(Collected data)
◇ ◇ ◇ ◇ ◇ ◇ ◇

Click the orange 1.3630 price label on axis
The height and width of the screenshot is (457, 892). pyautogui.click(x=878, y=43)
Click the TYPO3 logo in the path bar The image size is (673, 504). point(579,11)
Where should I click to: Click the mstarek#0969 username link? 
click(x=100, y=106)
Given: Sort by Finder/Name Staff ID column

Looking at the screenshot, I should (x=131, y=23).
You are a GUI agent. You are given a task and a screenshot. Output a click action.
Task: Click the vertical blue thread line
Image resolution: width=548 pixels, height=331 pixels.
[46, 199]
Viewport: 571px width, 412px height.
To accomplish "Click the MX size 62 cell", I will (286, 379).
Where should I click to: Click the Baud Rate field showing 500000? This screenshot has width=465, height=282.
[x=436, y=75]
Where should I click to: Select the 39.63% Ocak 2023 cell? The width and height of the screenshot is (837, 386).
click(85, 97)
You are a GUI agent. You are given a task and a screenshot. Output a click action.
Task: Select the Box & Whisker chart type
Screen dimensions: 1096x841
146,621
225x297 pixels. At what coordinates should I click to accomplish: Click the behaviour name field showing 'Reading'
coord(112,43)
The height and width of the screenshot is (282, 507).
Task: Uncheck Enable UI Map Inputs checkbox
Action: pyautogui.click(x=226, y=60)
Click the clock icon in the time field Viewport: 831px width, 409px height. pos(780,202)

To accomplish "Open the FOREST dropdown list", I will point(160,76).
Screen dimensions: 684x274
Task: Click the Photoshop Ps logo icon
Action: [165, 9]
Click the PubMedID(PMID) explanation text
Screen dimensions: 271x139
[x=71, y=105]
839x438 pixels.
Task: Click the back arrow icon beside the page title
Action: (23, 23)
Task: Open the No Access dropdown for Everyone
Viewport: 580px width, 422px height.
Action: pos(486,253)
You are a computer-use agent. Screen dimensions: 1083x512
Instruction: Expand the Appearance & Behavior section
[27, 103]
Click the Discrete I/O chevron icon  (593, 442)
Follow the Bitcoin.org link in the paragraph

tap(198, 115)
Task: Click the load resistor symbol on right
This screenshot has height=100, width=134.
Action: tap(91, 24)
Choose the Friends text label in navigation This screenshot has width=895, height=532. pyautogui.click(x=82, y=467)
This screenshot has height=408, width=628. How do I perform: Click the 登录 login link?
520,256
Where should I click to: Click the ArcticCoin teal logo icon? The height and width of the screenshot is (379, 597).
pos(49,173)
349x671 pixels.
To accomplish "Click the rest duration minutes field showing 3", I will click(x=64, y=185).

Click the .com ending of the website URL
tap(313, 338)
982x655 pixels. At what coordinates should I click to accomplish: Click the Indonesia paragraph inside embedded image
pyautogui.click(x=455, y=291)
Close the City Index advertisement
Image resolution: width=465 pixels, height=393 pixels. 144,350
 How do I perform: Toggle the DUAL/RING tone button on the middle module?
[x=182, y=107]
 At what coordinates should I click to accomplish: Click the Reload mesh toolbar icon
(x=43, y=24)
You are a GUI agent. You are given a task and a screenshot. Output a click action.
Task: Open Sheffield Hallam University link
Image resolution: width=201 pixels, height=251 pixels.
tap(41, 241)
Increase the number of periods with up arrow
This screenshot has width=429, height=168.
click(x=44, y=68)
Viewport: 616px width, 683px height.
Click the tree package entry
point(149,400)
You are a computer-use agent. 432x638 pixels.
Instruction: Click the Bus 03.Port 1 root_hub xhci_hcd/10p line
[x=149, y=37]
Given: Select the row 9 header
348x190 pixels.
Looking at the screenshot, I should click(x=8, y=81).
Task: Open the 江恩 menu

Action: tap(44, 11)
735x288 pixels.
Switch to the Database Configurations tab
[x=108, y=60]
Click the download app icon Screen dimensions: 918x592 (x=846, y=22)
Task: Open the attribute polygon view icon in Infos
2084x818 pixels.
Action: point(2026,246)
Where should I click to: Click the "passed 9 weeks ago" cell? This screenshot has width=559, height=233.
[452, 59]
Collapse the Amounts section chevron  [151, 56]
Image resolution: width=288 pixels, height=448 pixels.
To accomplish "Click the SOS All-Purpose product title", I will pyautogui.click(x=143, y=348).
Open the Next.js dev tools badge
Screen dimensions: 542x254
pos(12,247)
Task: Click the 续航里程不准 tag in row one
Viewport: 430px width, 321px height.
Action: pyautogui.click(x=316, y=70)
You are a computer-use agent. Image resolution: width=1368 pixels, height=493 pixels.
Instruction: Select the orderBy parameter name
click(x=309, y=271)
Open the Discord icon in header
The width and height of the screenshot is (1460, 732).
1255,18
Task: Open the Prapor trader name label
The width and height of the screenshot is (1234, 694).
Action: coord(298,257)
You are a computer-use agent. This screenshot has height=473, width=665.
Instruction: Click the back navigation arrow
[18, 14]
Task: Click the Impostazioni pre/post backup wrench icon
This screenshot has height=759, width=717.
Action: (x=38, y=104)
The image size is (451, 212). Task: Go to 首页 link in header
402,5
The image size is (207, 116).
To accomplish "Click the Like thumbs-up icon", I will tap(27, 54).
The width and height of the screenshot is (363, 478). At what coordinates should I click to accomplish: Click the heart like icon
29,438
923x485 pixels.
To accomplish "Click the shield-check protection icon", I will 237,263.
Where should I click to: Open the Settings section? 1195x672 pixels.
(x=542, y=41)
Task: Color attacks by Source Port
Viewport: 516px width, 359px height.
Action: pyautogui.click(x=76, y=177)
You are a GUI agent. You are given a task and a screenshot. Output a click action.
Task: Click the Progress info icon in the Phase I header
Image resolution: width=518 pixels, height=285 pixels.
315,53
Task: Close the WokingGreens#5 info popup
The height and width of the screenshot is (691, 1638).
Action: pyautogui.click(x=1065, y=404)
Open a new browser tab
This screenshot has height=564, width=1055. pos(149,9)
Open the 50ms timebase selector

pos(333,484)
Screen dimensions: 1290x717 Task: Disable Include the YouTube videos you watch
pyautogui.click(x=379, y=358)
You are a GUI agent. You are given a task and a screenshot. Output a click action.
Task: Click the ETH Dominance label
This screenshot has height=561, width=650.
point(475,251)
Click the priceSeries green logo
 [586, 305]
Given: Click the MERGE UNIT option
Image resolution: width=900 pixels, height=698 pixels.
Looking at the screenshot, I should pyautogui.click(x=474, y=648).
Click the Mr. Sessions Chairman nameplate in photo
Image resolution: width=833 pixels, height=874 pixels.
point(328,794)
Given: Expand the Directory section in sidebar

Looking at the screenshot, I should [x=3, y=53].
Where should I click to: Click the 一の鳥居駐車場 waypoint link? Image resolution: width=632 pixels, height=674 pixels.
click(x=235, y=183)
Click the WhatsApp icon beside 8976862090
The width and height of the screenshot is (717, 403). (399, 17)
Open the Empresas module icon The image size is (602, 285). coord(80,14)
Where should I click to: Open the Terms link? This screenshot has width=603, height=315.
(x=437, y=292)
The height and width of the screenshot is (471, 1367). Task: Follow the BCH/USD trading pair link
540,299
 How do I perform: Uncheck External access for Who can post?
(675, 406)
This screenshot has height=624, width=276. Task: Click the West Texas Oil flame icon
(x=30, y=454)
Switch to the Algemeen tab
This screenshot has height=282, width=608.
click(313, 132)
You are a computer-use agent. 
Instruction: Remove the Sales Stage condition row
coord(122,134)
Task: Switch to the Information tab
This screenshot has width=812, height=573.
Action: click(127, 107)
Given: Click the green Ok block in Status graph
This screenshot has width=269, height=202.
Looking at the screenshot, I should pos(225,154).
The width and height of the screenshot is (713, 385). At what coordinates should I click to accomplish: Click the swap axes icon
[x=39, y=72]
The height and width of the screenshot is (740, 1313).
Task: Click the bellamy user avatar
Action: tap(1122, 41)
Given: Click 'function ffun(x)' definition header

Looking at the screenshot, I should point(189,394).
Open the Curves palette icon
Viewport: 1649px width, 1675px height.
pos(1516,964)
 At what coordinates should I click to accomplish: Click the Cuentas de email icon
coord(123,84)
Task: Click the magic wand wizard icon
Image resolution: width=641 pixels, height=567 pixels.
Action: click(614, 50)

◇ ◇ ◇ ◇ ◇ ◇ ◇

- **What you need to do**
Every line from the one with "Given: Click 'function" through the last line of the records above should be returned exactly, please, and no others.

- **Task response**
Given: Click 'function ffun(x)' definition header

Looking at the screenshot, I should point(189,394).
Open the Curves palette icon
Viewport: 1649px width, 1675px height.
pos(1516,964)
 At what coordinates should I click to accomplish: Click the Cuentas de email icon
coord(123,84)
Task: Click the magic wand wizard icon
Image resolution: width=641 pixels, height=567 pixels.
Action: click(614, 50)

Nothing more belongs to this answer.